[Excerpt provided]:
0

I got a function:

$f(x,y)= \begin{cases}\frac{x^3-3\,x\,y^2}{x^2+y^2} &(x,y) \neq 0\\ 0&(x,y) = 0 \end{cases}$

substitution polar coordinates ($x = r\,\cos(\varphi)$, $y = r\,\sin(\varphi)$) I get:

$f(x,y) = r\,\cos(3\,\varphi)$. Supposly this has to be continuous, because:

for $r_n \xrightarrow{} 0$ the function approaches zero: $\underset{n \to \infty}{\lim} r_n \,\cos(3\varphi) = 0$.

However: If I chose $(x_n,y_n) = (\frac{1}{n},\frac{1}{n})\xrightarrow{} (0,0)$, I also get:

$\underset{n\to\infty}{\lim} f(x_n,y_n) = \underset{n\to\infty}{\lim} -\frac{1}{n} = 0 $. Does this also proof continuity at $0$?

Leon
  • 1,117

1 Answers1

1

$f(x,y)=\frac{x^3-3xy^2}{x^2+y^2}$

Use the change of variables given by $x=r\cos \theta,y=r \sin \theta$ notice that When $(x,y)\to(0,0)$ then $r\to 0$.Remplazing our change of variables and symplifying the expression you should get.

[Requests]:
**a)** In the forum thread, which sequence tending to (0,0) does the asker choose?
**b)** Output the part of the forum thread that opens with the words containing "substitution polar coordinates" and closes with "continuity at $0$?".
None of the data after the forum thread is needed.

[Information supplied]:
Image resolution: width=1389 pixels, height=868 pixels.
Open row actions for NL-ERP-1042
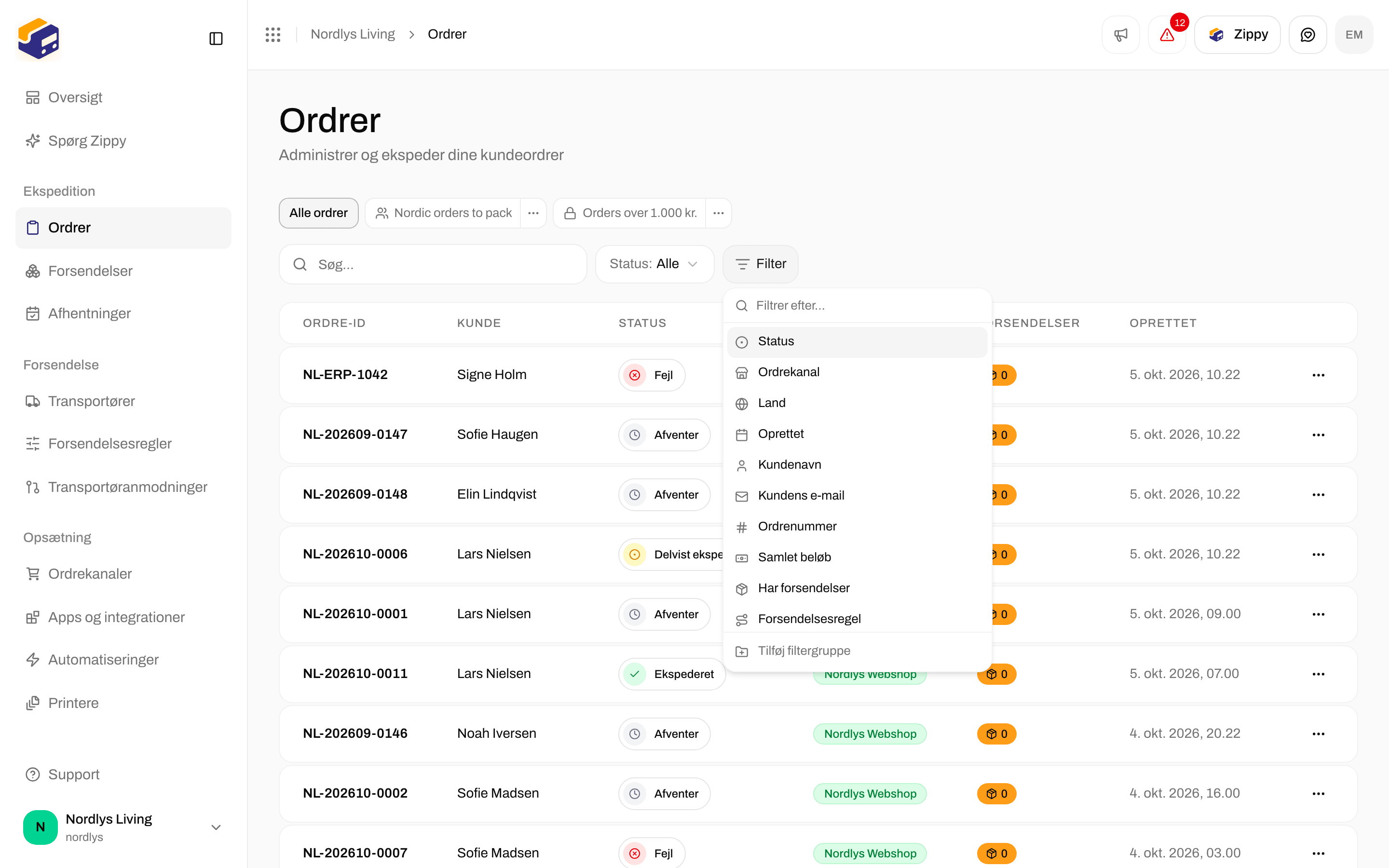[x=1319, y=375]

[Task results]:
**a)** $(x_n,y_n) = (\frac{1}{n},\frac{1}{n})$

**b)**
substitution polar coordinates ($x = r\,\cos(\varphi)$, $y = r\,\sin(\varphi)$) I get:

$f(x,y) = r\,\cos(3\,\varphi)$. Supposly this has to be continuous, because:

for $r_n \xrightarrow{} 0$ the function approaches zero: $\underset{n \to \infty}{\lim} r_n \,\cos(3\varphi) = 0$.

However: If I chose $(x_n,y_n) = (\frac{1}{n},\frac{1}{n})\xrightarrow{} (0,0)$, I also get:

$\underset{n\to\infty}{\lim} f(x_n,y_n) = \underset{n\to\infty}{\lim} -\frac{1}{n} = 0 $. Does this also proof continuity at $0$?